▸ **WHAT NEEDS TO BE DONE**
Using the entries that follow, give the number of lines containing the string "input". Write nothing besides that number.

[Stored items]
________________________________________

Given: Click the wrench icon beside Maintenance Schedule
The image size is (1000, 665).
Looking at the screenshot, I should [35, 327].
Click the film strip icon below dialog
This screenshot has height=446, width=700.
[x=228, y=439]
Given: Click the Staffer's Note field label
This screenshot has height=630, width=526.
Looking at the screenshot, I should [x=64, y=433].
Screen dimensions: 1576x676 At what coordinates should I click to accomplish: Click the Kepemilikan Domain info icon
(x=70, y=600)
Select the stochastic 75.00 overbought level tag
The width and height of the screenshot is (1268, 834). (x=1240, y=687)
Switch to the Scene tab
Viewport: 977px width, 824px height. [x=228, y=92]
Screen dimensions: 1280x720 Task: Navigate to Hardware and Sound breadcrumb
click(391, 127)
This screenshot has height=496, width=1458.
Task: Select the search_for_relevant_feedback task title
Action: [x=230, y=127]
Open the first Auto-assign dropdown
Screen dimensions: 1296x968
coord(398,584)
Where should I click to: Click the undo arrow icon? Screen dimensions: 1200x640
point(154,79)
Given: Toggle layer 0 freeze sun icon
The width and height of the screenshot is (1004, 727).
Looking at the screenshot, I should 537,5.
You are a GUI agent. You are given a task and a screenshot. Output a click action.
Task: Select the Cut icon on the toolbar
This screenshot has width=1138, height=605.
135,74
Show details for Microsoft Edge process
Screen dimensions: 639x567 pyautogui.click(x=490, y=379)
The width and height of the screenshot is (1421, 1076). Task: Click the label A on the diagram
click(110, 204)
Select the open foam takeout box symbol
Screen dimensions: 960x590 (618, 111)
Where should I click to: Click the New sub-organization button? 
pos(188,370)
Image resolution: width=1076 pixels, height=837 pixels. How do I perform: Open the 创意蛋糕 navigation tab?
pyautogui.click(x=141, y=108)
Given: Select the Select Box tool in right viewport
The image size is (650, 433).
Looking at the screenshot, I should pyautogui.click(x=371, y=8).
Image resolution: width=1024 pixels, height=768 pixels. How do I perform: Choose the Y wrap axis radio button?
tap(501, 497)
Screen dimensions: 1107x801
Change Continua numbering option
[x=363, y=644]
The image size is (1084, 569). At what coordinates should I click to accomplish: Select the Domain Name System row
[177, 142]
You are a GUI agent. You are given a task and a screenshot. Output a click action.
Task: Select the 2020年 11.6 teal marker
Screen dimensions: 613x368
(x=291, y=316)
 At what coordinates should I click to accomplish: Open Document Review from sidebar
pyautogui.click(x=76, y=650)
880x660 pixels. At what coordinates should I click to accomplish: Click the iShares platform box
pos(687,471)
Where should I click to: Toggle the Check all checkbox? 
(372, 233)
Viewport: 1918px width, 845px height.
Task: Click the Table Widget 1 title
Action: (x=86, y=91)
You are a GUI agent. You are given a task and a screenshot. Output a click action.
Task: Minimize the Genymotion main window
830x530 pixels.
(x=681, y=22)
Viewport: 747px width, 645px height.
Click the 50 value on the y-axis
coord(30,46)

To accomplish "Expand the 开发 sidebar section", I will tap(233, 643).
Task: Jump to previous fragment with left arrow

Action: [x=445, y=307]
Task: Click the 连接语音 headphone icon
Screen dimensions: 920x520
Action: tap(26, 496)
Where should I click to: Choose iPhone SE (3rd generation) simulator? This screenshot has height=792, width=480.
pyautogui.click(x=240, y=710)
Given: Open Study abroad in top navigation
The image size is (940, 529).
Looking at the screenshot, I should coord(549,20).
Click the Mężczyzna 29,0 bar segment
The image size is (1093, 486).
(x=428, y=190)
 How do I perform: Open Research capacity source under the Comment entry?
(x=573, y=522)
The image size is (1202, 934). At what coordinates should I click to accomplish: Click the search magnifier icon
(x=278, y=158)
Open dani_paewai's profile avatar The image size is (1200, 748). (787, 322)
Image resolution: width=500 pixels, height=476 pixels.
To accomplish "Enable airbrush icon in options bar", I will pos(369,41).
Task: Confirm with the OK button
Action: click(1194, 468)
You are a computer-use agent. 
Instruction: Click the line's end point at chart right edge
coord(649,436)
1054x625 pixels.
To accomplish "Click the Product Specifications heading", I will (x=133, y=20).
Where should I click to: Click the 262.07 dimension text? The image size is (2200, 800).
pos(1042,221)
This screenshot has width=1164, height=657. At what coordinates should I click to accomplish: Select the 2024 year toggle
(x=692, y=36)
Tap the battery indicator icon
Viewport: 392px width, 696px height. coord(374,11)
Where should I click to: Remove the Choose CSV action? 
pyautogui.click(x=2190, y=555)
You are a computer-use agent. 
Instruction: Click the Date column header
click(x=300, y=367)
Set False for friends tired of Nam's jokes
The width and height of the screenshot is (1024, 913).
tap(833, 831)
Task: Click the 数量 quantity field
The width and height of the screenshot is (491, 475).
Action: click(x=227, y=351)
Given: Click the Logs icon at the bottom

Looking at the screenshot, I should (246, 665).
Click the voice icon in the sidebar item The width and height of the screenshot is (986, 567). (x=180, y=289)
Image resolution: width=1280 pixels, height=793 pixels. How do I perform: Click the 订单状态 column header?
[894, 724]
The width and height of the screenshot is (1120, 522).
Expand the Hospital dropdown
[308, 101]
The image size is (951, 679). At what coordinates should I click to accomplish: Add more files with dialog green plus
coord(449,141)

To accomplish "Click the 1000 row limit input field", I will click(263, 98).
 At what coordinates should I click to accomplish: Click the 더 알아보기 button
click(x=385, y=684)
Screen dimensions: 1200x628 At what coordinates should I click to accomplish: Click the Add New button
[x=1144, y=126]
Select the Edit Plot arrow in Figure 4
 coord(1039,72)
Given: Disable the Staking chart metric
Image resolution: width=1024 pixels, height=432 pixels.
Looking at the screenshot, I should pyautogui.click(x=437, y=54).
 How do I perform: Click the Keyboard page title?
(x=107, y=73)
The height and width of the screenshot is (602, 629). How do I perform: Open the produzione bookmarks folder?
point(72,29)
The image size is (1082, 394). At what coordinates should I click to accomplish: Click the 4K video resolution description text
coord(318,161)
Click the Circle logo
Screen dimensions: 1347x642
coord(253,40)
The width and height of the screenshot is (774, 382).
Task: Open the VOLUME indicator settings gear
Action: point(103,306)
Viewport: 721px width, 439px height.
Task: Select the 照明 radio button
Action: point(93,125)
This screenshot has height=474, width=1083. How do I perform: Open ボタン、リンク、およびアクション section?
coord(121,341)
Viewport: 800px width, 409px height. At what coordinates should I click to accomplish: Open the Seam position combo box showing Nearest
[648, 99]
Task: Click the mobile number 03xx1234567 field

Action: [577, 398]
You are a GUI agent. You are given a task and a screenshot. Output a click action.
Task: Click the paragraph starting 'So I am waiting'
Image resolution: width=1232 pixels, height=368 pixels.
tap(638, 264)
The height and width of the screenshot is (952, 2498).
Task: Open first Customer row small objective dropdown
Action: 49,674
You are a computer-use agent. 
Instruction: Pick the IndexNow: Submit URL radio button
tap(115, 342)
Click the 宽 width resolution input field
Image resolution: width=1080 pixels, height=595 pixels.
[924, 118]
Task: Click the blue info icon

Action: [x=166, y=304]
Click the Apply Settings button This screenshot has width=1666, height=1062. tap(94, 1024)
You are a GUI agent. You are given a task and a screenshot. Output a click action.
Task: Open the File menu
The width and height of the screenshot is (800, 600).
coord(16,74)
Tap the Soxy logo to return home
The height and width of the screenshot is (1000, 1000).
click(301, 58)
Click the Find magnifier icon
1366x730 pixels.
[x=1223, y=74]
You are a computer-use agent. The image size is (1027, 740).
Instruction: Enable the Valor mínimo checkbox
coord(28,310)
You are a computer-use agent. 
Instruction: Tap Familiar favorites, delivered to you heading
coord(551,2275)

________________________________________

▸ **RESPONSE AREA**
2